Görev yönergesi – Aşağıdaki kayıtların hepsini, tek bir satırını bile değiştirmeden olduğu gibi geri yazın.

☆ ☆ ☆ ☆

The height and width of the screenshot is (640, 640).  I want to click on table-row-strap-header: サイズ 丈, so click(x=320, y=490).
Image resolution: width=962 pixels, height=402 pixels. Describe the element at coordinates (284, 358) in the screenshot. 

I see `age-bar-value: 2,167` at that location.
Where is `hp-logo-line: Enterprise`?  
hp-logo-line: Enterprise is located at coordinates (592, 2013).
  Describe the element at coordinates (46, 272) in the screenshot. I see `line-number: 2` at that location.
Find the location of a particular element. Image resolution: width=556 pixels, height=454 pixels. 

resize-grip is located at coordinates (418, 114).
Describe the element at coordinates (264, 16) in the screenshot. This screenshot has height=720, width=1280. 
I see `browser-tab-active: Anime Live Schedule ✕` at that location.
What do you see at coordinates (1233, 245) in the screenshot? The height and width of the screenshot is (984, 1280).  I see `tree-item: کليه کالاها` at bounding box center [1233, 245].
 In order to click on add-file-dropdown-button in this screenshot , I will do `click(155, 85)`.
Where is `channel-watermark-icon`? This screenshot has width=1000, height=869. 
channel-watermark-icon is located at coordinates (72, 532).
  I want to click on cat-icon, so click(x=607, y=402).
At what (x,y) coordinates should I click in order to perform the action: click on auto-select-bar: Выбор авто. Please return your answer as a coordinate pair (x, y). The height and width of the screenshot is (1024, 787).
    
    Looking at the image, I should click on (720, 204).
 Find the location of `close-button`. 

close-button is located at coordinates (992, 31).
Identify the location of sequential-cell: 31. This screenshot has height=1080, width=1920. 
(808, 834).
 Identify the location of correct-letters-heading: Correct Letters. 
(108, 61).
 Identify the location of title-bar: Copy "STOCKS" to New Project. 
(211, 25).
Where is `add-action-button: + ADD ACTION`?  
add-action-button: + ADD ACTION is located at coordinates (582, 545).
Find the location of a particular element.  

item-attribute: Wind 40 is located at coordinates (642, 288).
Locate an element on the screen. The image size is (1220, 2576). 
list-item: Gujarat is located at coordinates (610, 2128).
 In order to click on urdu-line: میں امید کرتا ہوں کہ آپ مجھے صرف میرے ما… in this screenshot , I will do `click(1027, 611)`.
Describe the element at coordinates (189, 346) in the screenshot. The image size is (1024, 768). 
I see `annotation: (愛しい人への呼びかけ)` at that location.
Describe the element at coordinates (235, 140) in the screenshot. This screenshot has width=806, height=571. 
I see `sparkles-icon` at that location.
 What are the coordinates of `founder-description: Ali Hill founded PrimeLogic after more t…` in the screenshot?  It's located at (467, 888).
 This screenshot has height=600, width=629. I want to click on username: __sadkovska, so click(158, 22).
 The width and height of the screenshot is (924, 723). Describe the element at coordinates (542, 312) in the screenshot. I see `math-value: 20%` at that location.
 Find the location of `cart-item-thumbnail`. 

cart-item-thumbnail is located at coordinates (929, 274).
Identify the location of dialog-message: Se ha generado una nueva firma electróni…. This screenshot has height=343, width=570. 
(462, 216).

☆ ☆ ☆ ☆

Alıştırmanın cevabı –
The height and width of the screenshot is (640, 640).  I want to click on table-row-strap-header: サイズ 丈, so click(x=320, y=490).
Image resolution: width=962 pixels, height=402 pixels. Describe the element at coordinates (284, 358) in the screenshot. 

I see `age-bar-value: 2,167` at that location.
Where is `hp-logo-line: Enterprise`?  
hp-logo-line: Enterprise is located at coordinates (592, 2013).
  Describe the element at coordinates (46, 272) in the screenshot. I see `line-number: 2` at that location.
Find the location of a particular element. Image resolution: width=556 pixels, height=454 pixels. 

resize-grip is located at coordinates (418, 114).
Describe the element at coordinates (264, 16) in the screenshot. This screenshot has height=720, width=1280. 
I see `browser-tab-active: Anime Live Schedule ✕` at that location.
What do you see at coordinates (1233, 245) in the screenshot? The height and width of the screenshot is (984, 1280).  I see `tree-item: کليه کالاها` at bounding box center [1233, 245].
 In order to click on add-file-dropdown-button in this screenshot , I will do `click(155, 85)`.
Where is `channel-watermark-icon`? This screenshot has width=1000, height=869. 
channel-watermark-icon is located at coordinates (72, 532).
  I want to click on cat-icon, so click(x=607, y=402).
At what (x,y) coordinates should I click in order to perform the action: click on auto-select-bar: Выбор авто. Please return your answer as a coordinate pair (x, y). The height and width of the screenshot is (1024, 787).
    
    Looking at the image, I should click on (720, 204).
 Find the location of `close-button`. 

close-button is located at coordinates (992, 31).
Identify the location of sequential-cell: 31. This screenshot has height=1080, width=1920. 
(808, 834).
 Identify the location of correct-letters-heading: Correct Letters. 
(108, 61).
 Identify the location of title-bar: Copy "STOCKS" to New Project. 
(211, 25).
Where is `add-action-button: + ADD ACTION`?  
add-action-button: + ADD ACTION is located at coordinates (582, 545).
Find the location of a particular element.  

item-attribute: Wind 40 is located at coordinates (642, 288).
Locate an element on the screen. The image size is (1220, 2576). 
list-item: Gujarat is located at coordinates (610, 2128).
 In order to click on urdu-line: میں امید کرتا ہوں کہ آپ مجھے صرف میرے ما… in this screenshot , I will do `click(1027, 611)`.
Describe the element at coordinates (189, 346) in the screenshot. The image size is (1024, 768). 
I see `annotation: (愛しい人への呼びかけ)` at that location.
Describe the element at coordinates (235, 140) in the screenshot. This screenshot has width=806, height=571. 
I see `sparkles-icon` at that location.
 What are the coordinates of `founder-description: Ali Hill founded PrimeLogic after more t…` in the screenshot?  It's located at (467, 888).
 This screenshot has height=600, width=629. I want to click on username: __sadkovska, so click(158, 22).
 The width and height of the screenshot is (924, 723). Describe the element at coordinates (542, 312) in the screenshot. I see `math-value: 20%` at that location.
 Find the location of `cart-item-thumbnail`. 

cart-item-thumbnail is located at coordinates (929, 274).
Identify the location of dialog-message: Se ha generado una nueva firma electróni…. This screenshot has height=343, width=570. 
(462, 216).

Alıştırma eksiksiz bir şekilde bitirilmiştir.